When you get to the bottom of the page, there’s a section marked “Add your SSH keys”, which you want to do now because it will save you more confusion later. Open up PuTTYgen (which is a separate program from PuTTY, but was installed with it), and generate a key (you should be able to leave the default parameters, they should be RSA and 2048 bits). You will need to save the public key onto the server and keep the private key for logging in.
At some point in here, point the nameservers to the right place. DigitalOcean has a guide here: https://www.digitalocean.com/community/tutorials/an-introduction-to-digitalocean-dns but for Namecheap domains you can just go change the nameservers to “ns1.digitalocean.com”, “ns2…” and “ns3…”.
When you go to log in with PuTTY as shown later in the instructions, you need to use that key. They’ve also written a guide for that: https://www.digitalocean.com/community/tutorials/how-to-connect-to-your-droplet-with-ssh
Don’t forget to save the login settings in PuTTY.

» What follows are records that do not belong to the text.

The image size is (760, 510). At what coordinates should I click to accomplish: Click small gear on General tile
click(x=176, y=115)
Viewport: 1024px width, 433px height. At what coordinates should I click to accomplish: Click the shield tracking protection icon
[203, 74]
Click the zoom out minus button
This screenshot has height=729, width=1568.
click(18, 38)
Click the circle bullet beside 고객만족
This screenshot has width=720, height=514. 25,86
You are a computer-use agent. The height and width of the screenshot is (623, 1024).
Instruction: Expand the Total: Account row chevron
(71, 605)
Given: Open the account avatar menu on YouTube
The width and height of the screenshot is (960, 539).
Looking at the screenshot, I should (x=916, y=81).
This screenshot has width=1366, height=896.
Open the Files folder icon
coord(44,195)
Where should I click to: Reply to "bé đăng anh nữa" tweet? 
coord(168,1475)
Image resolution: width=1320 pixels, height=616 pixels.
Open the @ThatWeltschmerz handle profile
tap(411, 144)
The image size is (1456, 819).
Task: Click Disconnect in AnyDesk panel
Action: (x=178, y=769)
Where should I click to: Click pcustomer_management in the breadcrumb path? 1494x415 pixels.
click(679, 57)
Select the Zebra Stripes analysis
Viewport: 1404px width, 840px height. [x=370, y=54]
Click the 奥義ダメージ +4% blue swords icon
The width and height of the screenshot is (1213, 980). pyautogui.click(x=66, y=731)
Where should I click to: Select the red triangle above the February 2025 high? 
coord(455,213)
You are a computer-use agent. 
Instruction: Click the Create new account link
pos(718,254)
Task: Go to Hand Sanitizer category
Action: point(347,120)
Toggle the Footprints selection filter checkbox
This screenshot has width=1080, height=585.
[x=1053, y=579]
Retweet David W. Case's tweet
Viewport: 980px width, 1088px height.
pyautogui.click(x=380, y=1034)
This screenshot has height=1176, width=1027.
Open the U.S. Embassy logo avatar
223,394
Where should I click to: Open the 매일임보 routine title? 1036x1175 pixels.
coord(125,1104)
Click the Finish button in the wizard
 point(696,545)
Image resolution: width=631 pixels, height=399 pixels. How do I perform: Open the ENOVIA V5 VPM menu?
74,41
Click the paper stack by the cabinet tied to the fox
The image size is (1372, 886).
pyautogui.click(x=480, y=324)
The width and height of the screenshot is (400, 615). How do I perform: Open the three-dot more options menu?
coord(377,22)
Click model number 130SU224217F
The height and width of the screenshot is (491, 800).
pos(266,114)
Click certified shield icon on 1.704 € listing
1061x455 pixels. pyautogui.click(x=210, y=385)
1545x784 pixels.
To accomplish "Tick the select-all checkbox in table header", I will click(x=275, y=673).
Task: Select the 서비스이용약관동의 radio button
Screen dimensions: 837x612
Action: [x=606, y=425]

While you’re SSHed into the server, follow these instructions to setup an SSL certificate on your server: https://www.digitalocean.com/community/tutorials/how-to-secure-apache-with-let-s-encrypt-on-ubuntu-16-04
Now your server should be running WordPress and you should have a valid SSL certificate. Go make a login for your site. Note: do not use “admin” — this is a potential attack vector; I strongly suggest using a password vault in general in your life, and in particular using a random character name and password for the site. Remember that anyone who has this login has access to all the data on the site, including the database.
Go to settings, and change the “WordPress address” and “Site address” to the url you got the SSL certificate for. Note that it must much exactly — if you got “xyz.com” you should put in “https://xyz.com”, not “https://www.xyz.com”.
The next step is to add plugins. I am not a guru of WP plugins by any means, but I like:
- Obviously, WooCommerce. Without this, it’s not a WooCommerce site.
- WooCommerce Services — supports other plugins.
- WooCommerce PDF Invoices and Packing Slips
- WooCommerce Stripe Gateway
- WooCommerce PayPal Express Checkout Gateway
- UPS (BASIC) WooCommerce shipping
- Really Simple SSL
- Jetpack by WordPress.com
- Backup WordPress
- All In One SEO Pack
You’re ready to go — setup products, fine tune your marketing, make whatever custom pages you want.